> **TASK OBJECTIVE**
In full and word for word, give the records again.

> **INFORMATION**
※

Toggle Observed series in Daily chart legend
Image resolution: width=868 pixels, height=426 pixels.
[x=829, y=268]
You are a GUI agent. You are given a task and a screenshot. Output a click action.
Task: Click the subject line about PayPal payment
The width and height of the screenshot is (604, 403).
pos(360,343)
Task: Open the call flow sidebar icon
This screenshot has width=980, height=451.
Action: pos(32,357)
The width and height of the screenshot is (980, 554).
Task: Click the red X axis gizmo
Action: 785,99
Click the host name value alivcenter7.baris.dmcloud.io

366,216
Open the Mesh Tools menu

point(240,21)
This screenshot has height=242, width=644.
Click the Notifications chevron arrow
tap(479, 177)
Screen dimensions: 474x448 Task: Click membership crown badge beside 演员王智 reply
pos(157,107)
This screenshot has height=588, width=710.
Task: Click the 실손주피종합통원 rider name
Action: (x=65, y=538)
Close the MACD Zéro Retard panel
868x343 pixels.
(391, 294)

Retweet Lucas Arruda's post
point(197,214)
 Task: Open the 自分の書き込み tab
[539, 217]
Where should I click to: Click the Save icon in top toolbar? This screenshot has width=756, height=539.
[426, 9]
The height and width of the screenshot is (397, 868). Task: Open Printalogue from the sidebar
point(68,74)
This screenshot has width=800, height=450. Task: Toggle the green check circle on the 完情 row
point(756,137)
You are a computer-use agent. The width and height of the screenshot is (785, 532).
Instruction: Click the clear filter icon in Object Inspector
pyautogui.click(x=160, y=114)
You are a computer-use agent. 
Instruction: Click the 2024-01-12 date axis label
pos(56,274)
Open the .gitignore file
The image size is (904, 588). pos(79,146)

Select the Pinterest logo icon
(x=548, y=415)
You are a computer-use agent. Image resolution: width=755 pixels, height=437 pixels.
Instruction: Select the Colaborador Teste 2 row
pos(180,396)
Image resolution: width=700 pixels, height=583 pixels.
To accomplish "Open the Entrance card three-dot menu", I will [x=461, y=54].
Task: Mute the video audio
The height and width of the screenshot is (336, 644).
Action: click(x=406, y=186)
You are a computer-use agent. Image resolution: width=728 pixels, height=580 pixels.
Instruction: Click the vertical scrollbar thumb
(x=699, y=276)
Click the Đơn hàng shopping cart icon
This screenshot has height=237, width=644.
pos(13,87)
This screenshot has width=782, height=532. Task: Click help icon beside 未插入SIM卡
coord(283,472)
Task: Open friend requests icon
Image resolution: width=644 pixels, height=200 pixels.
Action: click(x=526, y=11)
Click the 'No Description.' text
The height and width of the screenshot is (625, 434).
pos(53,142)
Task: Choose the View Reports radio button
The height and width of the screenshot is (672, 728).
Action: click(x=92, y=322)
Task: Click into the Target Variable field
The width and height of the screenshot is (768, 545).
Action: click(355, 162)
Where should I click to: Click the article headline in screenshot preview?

※

> **PROBLEM SOLUTION**
Toggle Observed series in Daily chart legend
Image resolution: width=868 pixels, height=426 pixels.
[x=829, y=268]
You are a GUI agent. You are given a task and a screenshot. Output a click action.
Task: Click the subject line about PayPal payment
The width and height of the screenshot is (604, 403).
pos(360,343)
Task: Open the call flow sidebar icon
This screenshot has width=980, height=451.
Action: pos(32,357)
The width and height of the screenshot is (980, 554).
Task: Click the red X axis gizmo
Action: 785,99
Click the host name value alivcenter7.baris.dmcloud.io

366,216
Open the Mesh Tools menu

point(240,21)
This screenshot has height=242, width=644.
Click the Notifications chevron arrow
tap(479, 177)
Screen dimensions: 474x448 Task: Click membership crown badge beside 演员王智 reply
pos(157,107)
This screenshot has height=588, width=710.
Task: Click the 실손주피종합통원 rider name
Action: (x=65, y=538)
Close the MACD Zéro Retard panel
868x343 pixels.
(391, 294)

Retweet Lucas Arruda's post
point(197,214)
 Task: Open the 自分の書き込み tab
[539, 217]
Where should I click to: Click the Save icon in top toolbar? This screenshot has width=756, height=539.
[426, 9]
The height and width of the screenshot is (397, 868). Task: Open Printalogue from the sidebar
point(68,74)
This screenshot has width=800, height=450. Task: Toggle the green check circle on the 完情 row
point(756,137)
You are a computer-use agent. The width and height of the screenshot is (785, 532).
Instruction: Click the clear filter icon in Object Inspector
pyautogui.click(x=160, y=114)
You are a computer-use agent. 
Instruction: Click the 2024-01-12 date axis label
pos(56,274)
Open the .gitignore file
The image size is (904, 588). pos(79,146)

Select the Pinterest logo icon
(x=548, y=415)
You are a computer-use agent. Image resolution: width=755 pixels, height=437 pixels.
Instruction: Select the Colaborador Teste 2 row
pos(180,396)
Image resolution: width=700 pixels, height=583 pixels.
To accomplish "Open the Entrance card three-dot menu", I will [x=461, y=54].
Task: Mute the video audio
The height and width of the screenshot is (336, 644).
Action: click(x=406, y=186)
You are a computer-use agent. Image resolution: width=728 pixels, height=580 pixels.
Instruction: Click the vertical scrollbar thumb
(x=699, y=276)
Click the Đơn hàng shopping cart icon
This screenshot has height=237, width=644.
pos(13,87)
This screenshot has width=782, height=532. Task: Click help icon beside 未插入SIM卡
coord(283,472)
Task: Open friend requests icon
Image resolution: width=644 pixels, height=200 pixels.
Action: click(x=526, y=11)
Click the 'No Description.' text
The height and width of the screenshot is (625, 434).
pos(53,142)
Task: Choose the View Reports radio button
The height and width of the screenshot is (672, 728).
Action: click(x=92, y=322)
Task: Click into the Target Variable field
The width and height of the screenshot is (768, 545).
Action: click(355, 162)
Where should I click to: Click the article headline in screenshot preview?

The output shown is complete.